Former Legacy employees protesting in 2013 (Credit: Curt Prendergast, Nogales International)

Former Legacy employees protesting in 2013 (Credit: Curt Prendergast, Nogales International)

Mexican staff who lost their jobs at Legacy Imaging’s plant two years ago continue to occupy their former workplace, selling its contents as they have not been paid severance.

The Recycler reported on the closure of the US remanufacturer’s factory in Nogales, Mexico two years ago, after the company’s aims to merge with another business fell apart. Staff at the factory arrived for work in February 2013 only to find locks had been changed, and protested against the closure, camping outside to prevent Legacy from selling anything before staff were awarded severance pay.

Arizona Daily Star investigated the situation two years later, finding that former staff “keep showing up”, having been granted access to the factory and possession of its contents by an arbiter. They are selling “anything and everything” in order to raise the money owed in severance pay – around $1 million (€920,399) – that Legacy Imaging failed to pay on going out of business.

Around 100 people lost their jobs, and now many spend their days sitting “at the entrance” of the factory, “hoping someone will show up to buy the remaining gallons of ink or maybe some stray office furniture”. The news outlet spoke to a number of the workers, who are referred to as a “quiet rebellion”, and many of whom have found it “hard to land new work” after being labelled troublemakers for their stand.

Many are near retirement, and numbers have dwindled as some “took new jobs, even at lower wages”, while others are “losing faith that they will ever find the justice they seek”. With Mexico having no unemployment benefits structure, and many businesses “taking flight” as Legacy did – known as ‘swallows’ or ‘golondrinas’ – the “consequences are few”, with plans to change the law not getting “enough support to be implemented”.

This has meant staff have had to “recover what they can, including selling whatever the companies leave behind”, with former staff watching the building and guarding it. They won the support of charities and local politicians, and spent around 143 days camped outside under canopies, making sure Legacy representatives couldn’t come and remove machinery or products.

They also approached a local mediation council, filing a lawsuit seeking wages and severance pay, and when Legacy representatives did not turn up to the hearing, the staff were granted possession “of everything inside the building”. However, they were unable to convince the arbiter that “three production lines” and finished cartridges worth $300,000 (€276,996) “had been removed before the company shut down and illegally sold or given to a competitor”.

The staff are “still considering their legal recourse”, but aren’t able to sue Legacy owner Frank Day “unless they can prove fraud or mismanagement”, and Arizona Daily Star profiled Day, though were unable to contact him. The employees use torches to save money and power, and also “tinker with outdated printers to see if they can get them to work”, while harvesting rainwater to “use for the bathrooms and to wash their hands”.

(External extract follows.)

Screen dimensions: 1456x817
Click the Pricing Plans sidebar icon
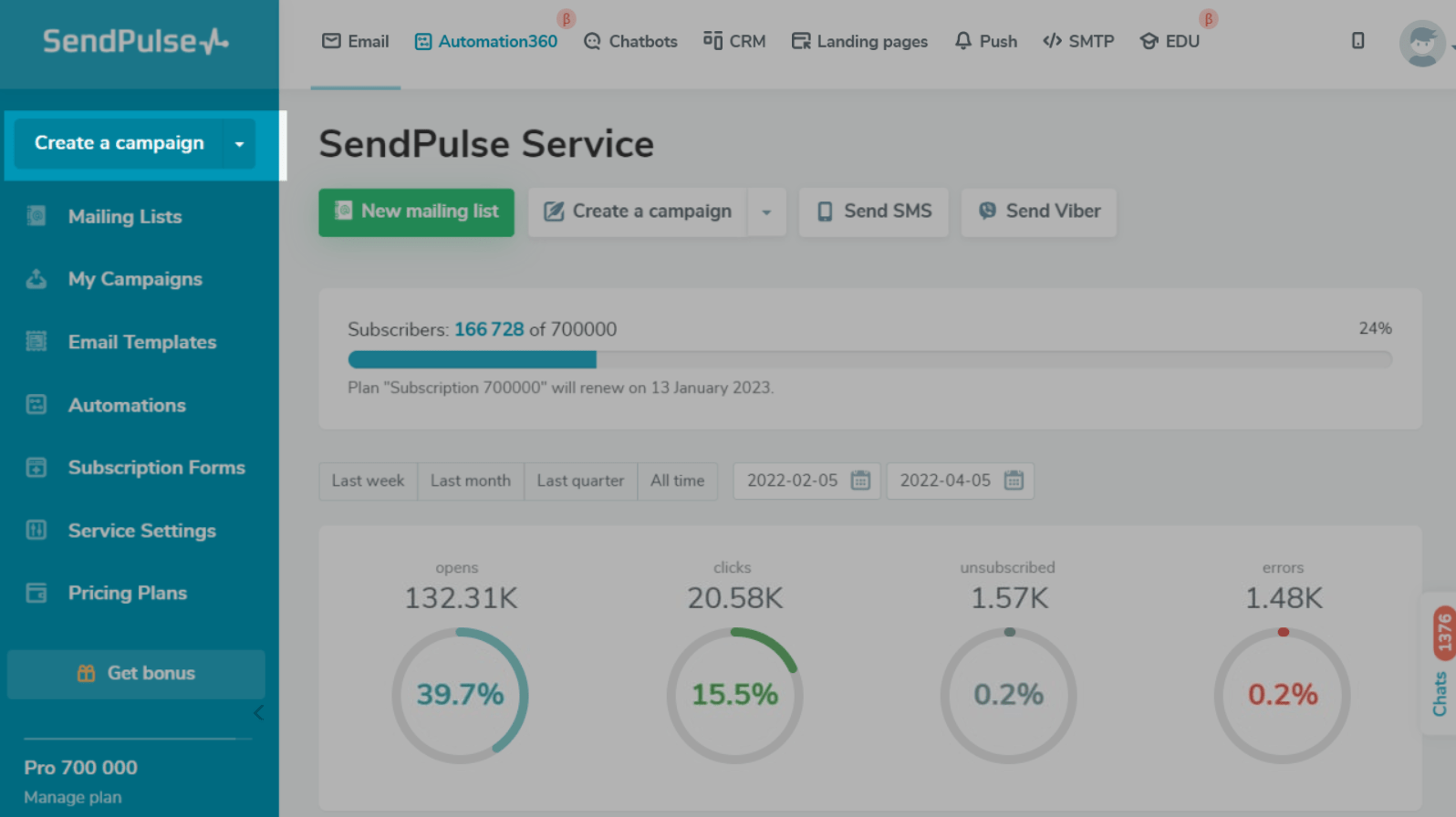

At this point, the group has only managed to raise around $40,000 (€36,298), which does not even cover 10 percent of their severance pay. Ink is sold in water bottles for around $7 (€6.46) per half litre. In turn, they have spent thousands on the legal battle, but the outlet noted workers “feel their options [are] running out”, and must soon decide “how much further are they willing to go […] they know their chances are not good. But giving up means accepting defeat [and] starting over”.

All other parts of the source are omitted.